Opposition to House Farm Bill Spans Political Spectrum

As the House prepares to vote this week on a new five-year farm bill, advocacy groups from across the political spectrum are lining up to oppose it, threatening to derail legislation that died last year when leaders refused to bring it to the floor.

The groups include a litany of conservative and libertarian mainstays like Americans for Prosperity, the American Enterprise Institute, the Cato Institute and the National Taxpayers Union. Some liberal groups oppose the bill in its current form, including the Environmental Working Group, the National Black Farmers Association, the United States Public Interest Research Group and Defenders of Wildlife.

The House bill would save nearly $40 billion in agriculture spending over the next 10 years, with half of the cuts coming from a food stamp program. But the groups say the 1,000-page bill amounts to a nearly $1 trillion giveaway to wealthy corporate farmers, with price supports for crops that distort the market and insurance subsidies that all but guarantee farmers’ income.

Americans for Prosperity said it had begun a grass-roots campaign with paid advertisements calling on Republican and Democratic House members to oppose the farm bill. It said the effort also included e-mail and social media campaigns, phone calls and two online videos that target a bipartisan list of representatives in 15 House districts, including Speaker John A. Boehner, Republican of Ohio, and Representative Collin Peterson, Democrat of Minnesota, who is the ranking member on the House Agriculture Committee.

“The 2013 farm bill has become little more than a vehicle for massive welfare spending and taxpayer-funded corporate cronyism,” said Tim Phillips, president of Americans for Prosperity. “Americans deserve better than this kind of government overspending and waste, and we’re going to make sure their voices are heard in Washington.”

On Monday, the Environmental Working Group, a Washington-based research organization, and representatives from a coalition of groups including the National Black Farmers Association and the American Enterprise Institute held a news conference to voice their concerns about what they consider overly generous farm subsidy programs.

“This is a terrible bill coming out of the House Agriculture Committee.
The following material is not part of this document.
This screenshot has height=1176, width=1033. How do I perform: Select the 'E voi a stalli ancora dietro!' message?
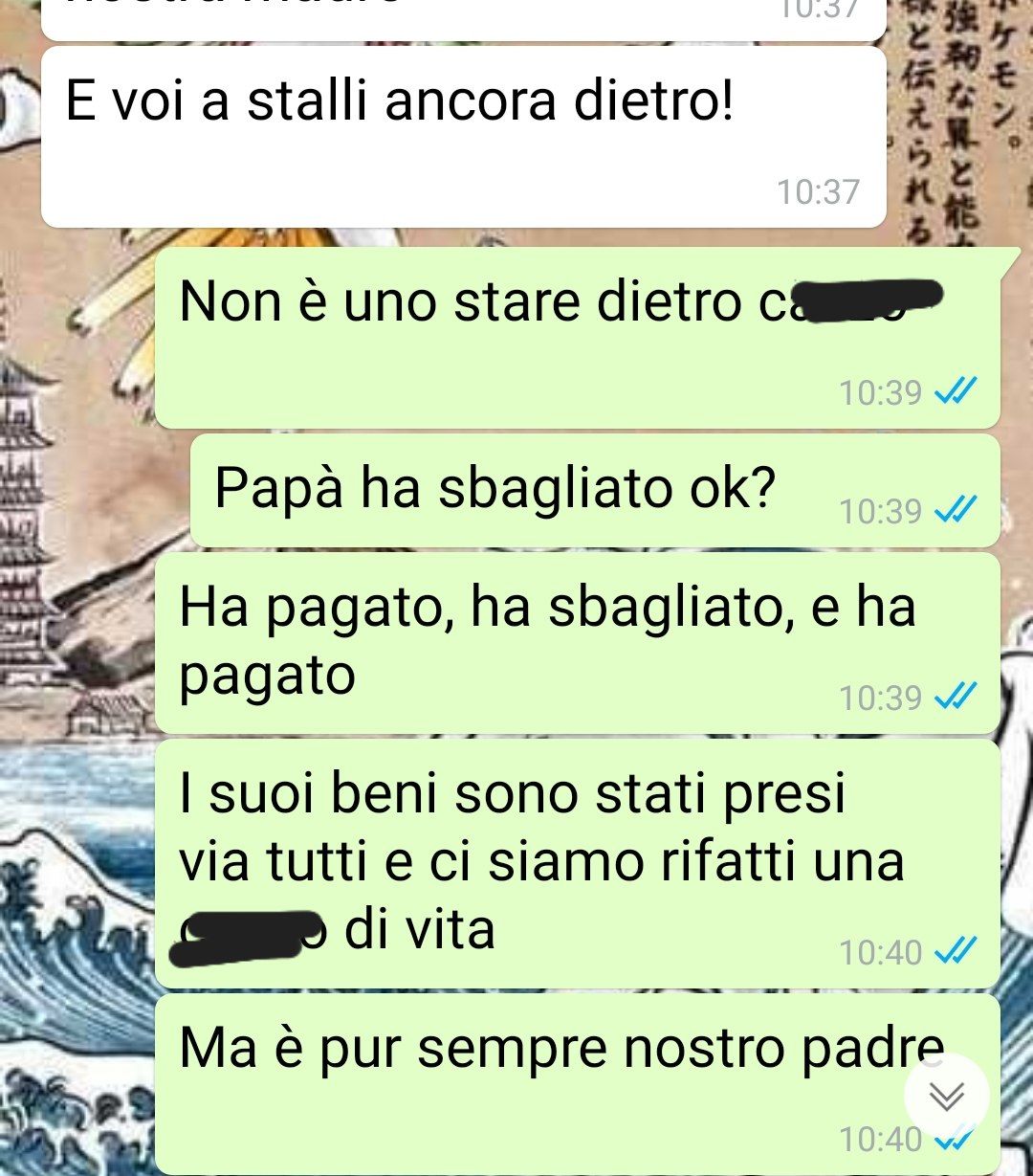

It’s a windfall for already profitable farmers and insurance companies,” said Scott Faber, vice president at the Environmental Working Group. “If it fails, it will be because it contained too little reform and too much unbridled pork.”

While the groups are united in opposition to the farm bill, differences have emerged in some areas. Many of the conservative organizations oppose the food stamp program, which makes up the bulk of the bill, and want deeper cuts than what the House has proposed, while more liberal groups oppose cuts to the program.

The federally subsidized crop insurance program is one area where there is widespread agreement on the need for an overhaul. Taxpayers cover about 62 percent of the premiums for the program, under which farmers can buy insurance for poor yields, declines in prices or both. The result, the groups say, is that crop insurance has become more of a farm income support program than a system to protect farmers during disasters like the 2012 drought.

The policies are sold by 15 private insurance companies, which together receive about $1.3 billion a year from the government. The government also backs the companies against losses.

The House legislation would expand the crop insurance program by eliminating the $5 billion a year in direct payments to farmers and farmland owners who receive government checks regardless of whether they grow crops, and diverting some of that money to crop insurance. The bill would also create new crop insurance programs, including one to cover smaller declines in revenue or crop yields, and one that would cover 80 percent of cotton growers’ premiums.

“The bill should be rejected outright for its near-trillion price tag and its expansion of the government’s outsized and outdated role in American agriculture,” said Steve Ellis, vice president at Taxpayers for Common Sense, a budget watchdog group.